CUDA-gdb changes SASS code

Hi everyone,

I am trying to debug SASS code with CUDA-gdb but I found out when you add -g -G options for nvcc compiler, the generated SASS code will be changed dramatically. Does anyone know how to debug or trace original SASS without intrusive behavior? Thanks!

Hi, echobrad

cuda-gdb can debug optimized SASS code in a limited fashion, just like gdb can debug optimized cpu applications in a limited fashion. You can still “set cuda break_on_launch application” and single-step instructions with “stepi”, and disassemble instructions with “x/i $pc”. You can also break on line numbers if the application is compiled with the “-lineinfo” option for nvcc.

http://docs.nvidia.com/cuda/cuda-compiler-driver-nvcc/#options-for-altering-compiler-linker-behavior
http://docs.nvidia.com/cuda/cuda-compiler-driver-nvcc/#ptxas-options

Please note: when debugging optimized code with the “-lineinfo” option, symbol information may be inaccurate or unavailable, and line number information may also be inaccurate.

Thanks, Veraj,

I tried debugging with optimized SASS code. It is cool! However, can I also debug library code for optimized binary. I saw “set cuda break_on_launch all” in CUDA-GDB documents to supporting debug for cuda library code such as memset. However, it seems that I cannot do it for optimized binary, while debug binary is fine.

Hi, echobrad

“set cuda break_on_launch all” will break on all kernels launched, including system ones. Try just “set cuda break_on_launch application” as I suggested, and provide a full working example of what you are trying to do.

What is the exact issue you are running into?

Hi Veraj,

I would like to trace all SASS kernels GPU launched including both application and system(most mean drivers). So I tried with “set cuda break_on_launch all”, but I found there is not any other system kernel launched. I tried with vectorAdd and it just break on vectorAdd kernel and I tried simpleCUBLAS and it does not stop on any kernels. I just guess that vectorAdd and simpleCUBLAS should invoke other system(driver) kernels but I did not find them with cuda-gdb.

Hi,
cuDNN and cuBLAS kernels are application kernels, not system kernels. System kernels are kernels like memcpy, memset, etc, mostly provided for tracing. These should not be relied upon for tracing as, depending on the size of the memory transaction, CUDA may take a different path to perform the transaction that does not involve launching a kernel, like using a copy engine. In this case, you won’t see a breakpoint or any notification with cuda-gdb.
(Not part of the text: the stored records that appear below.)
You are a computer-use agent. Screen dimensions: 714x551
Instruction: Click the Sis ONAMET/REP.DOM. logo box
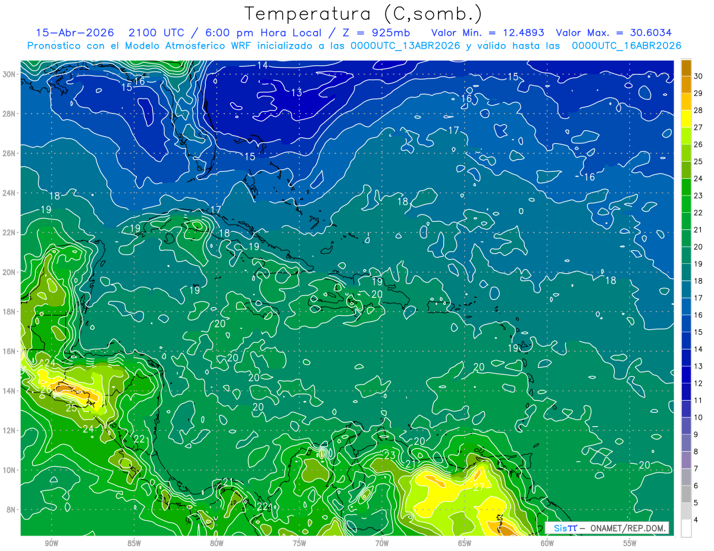[607, 528]
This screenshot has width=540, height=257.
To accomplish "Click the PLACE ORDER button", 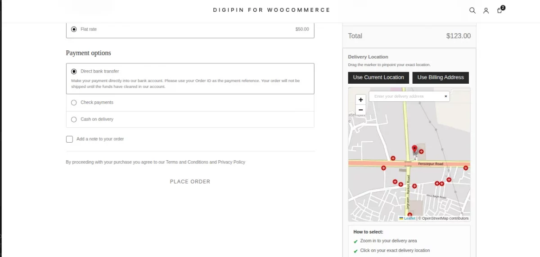I will click(190, 182).
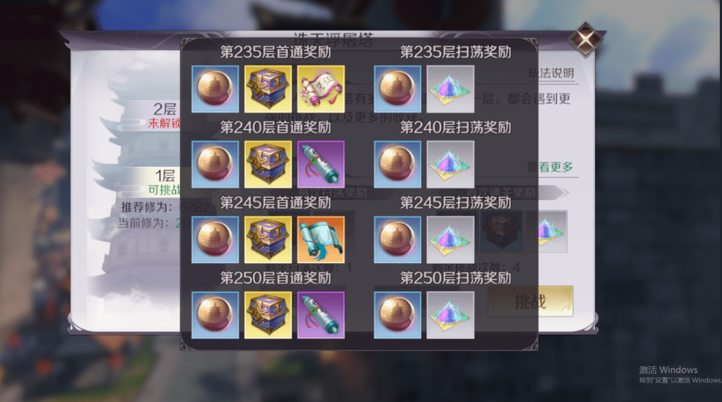Click the 挑战 challenge button
The width and height of the screenshot is (722, 402).
(530, 301)
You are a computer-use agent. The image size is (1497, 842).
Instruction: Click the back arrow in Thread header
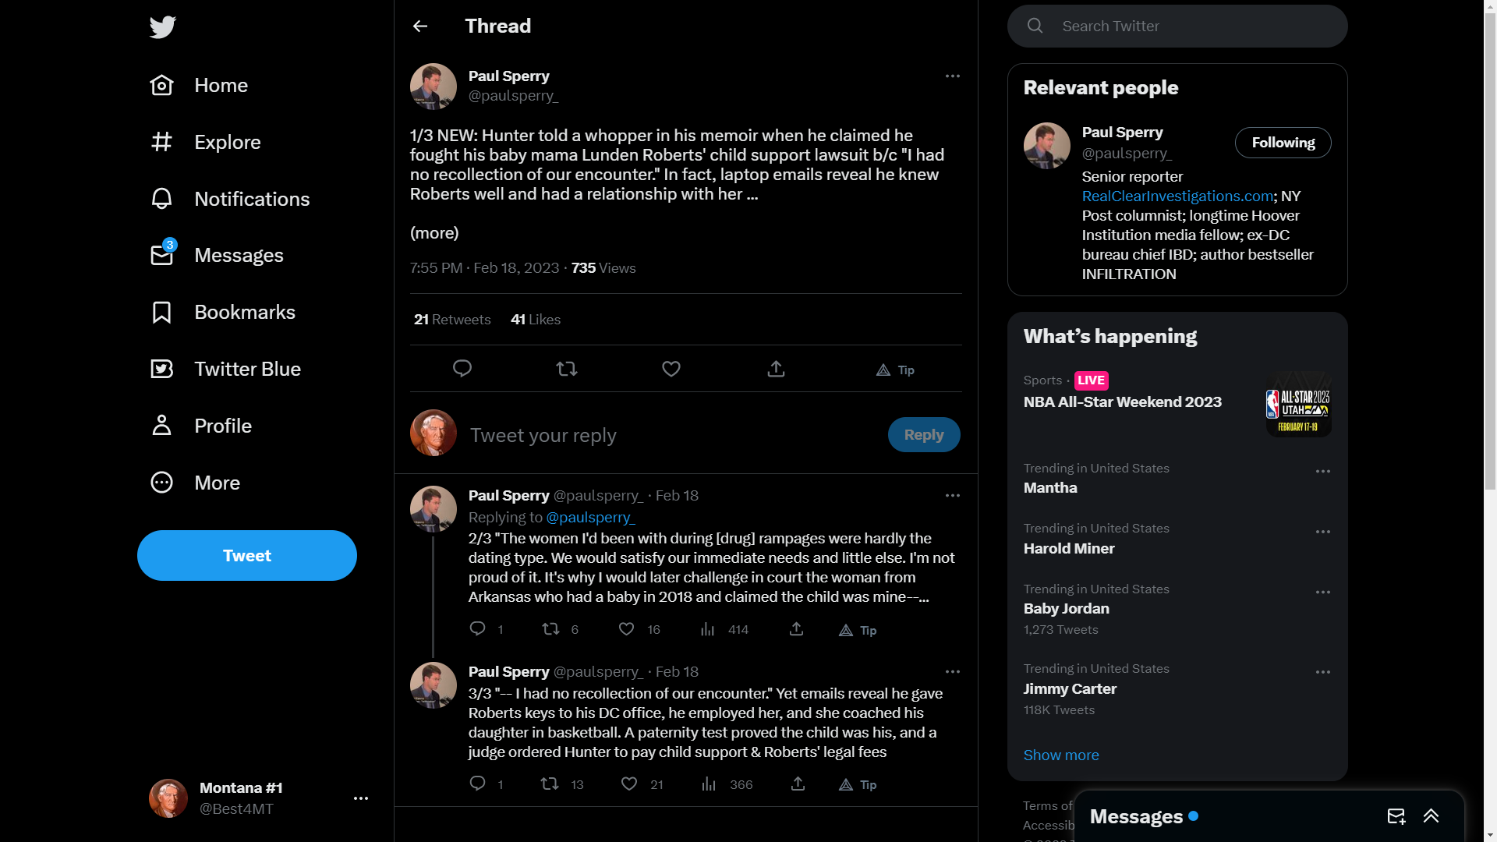click(x=420, y=27)
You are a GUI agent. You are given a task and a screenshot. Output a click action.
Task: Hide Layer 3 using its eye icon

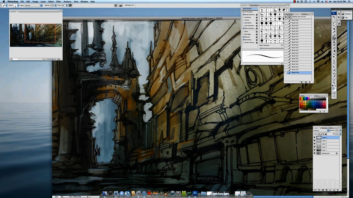point(314,147)
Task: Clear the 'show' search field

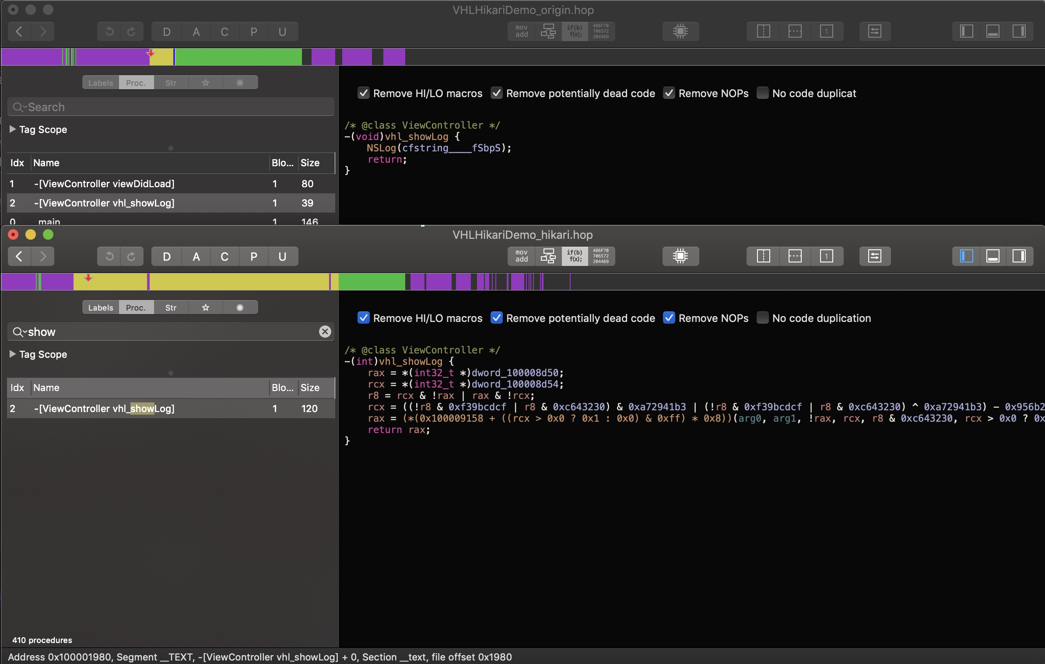Action: (x=325, y=332)
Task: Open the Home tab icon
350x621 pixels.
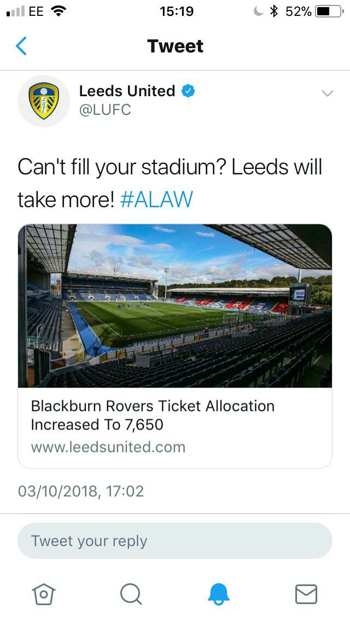Action: (44, 593)
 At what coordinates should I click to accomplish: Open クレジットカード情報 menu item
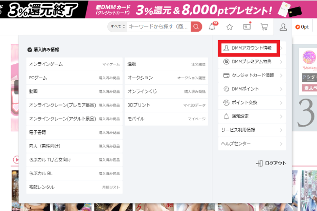coord(253,75)
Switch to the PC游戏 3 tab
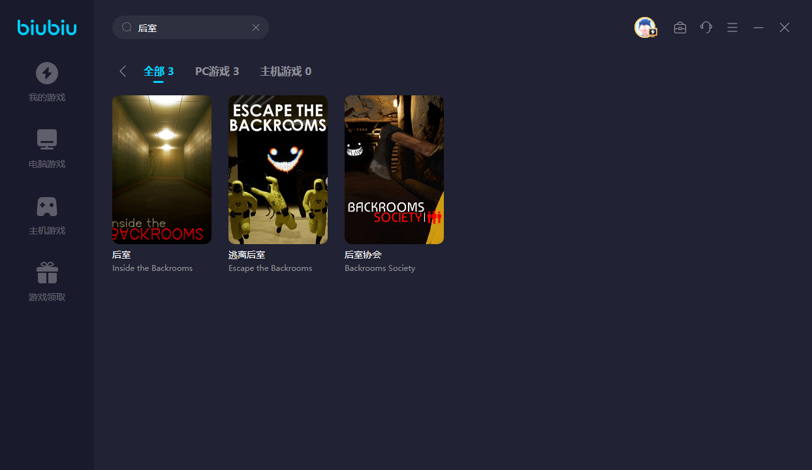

If you need to trace these calls, I recommend placing a CPU breakpoint or use gdb’s tracepoint feature in cuda-gdb on cudaMalloc, cudaMemset, etc.

That said, I am unable to reproduce the inability to break on kernel with the simpleCUBLAS example 2 listed here:
http://docs.nvidia.com/cuda/pdf/CUBLAS_Library.pdf
Compiled with:
nvcc -gencode arch=compute_30,code=sm_30 -gencode arch=compute_35,code=sm_35 -gencode arch=compute_50,code=sm_50 -gencode arch=compute_52,code=sm_52 -gencode arch=compute_60,code=sm_60 -gencode arch=compute_61,code=sm_61 -O3 -Xcompiler -msse -ccbin gcc -m64 -I/usr/local/cuda-8.0/include cublas.cu -o cublas -L/usr/local/cuda-8.0/lib64 -lcublas -lm -lstdc++ -lpthread

(cuda-gdb) set cuda break_on_launch application
(cuda-gdb) r
Starting program: ./cublas
[Thread debugging using libthread_db enabled]
Using host libthread_db library “/lib/x86_64-linux-gnu/libthread_db.so.1”.
[New Thread 0x7ffff29fc700 (LWP 25157)]
[New Thread 0x7ffff21fb700 (LWP 25158)]
[New Thread 0x7ffff19fa700 (LWP 25159)]
[Switching focus to CUDA kernel 0, grid 1, block (0,0,0), thread (0,0,0), device 0, sm 0, warp 0, lane 0]
0x0000000000c0ac88 in void scal_kernel_val<float, float, 0>(cublasScalParamsVal<float, float>)<<<(1,1,1),(256,1,1)>>> ()
(cuda-gdb) bt
#0 0x0000000000c0ac88 in void scal_kernel_val<float, float, 0>(cublasScalParamsVal<float, float>)<<<(1,1,1),(256,1,1)>>> ()
(cuda-gdb) x/i $pc
=> 0xc0ac88 <_Z15scal_kernel_valIffLi0EEv19cublasScalParamsValIT_T0_E+8>: MOV R1, c[0x0][0x20]

Please keep in mind that break_on_launch is a performance heavy command that increases your execution time by an amount that scales with the number of kernels compiled for your system. If you plan to use this, please be patient, cuBlas is rather large. We are aware of the issue and are working to fix this in a future release.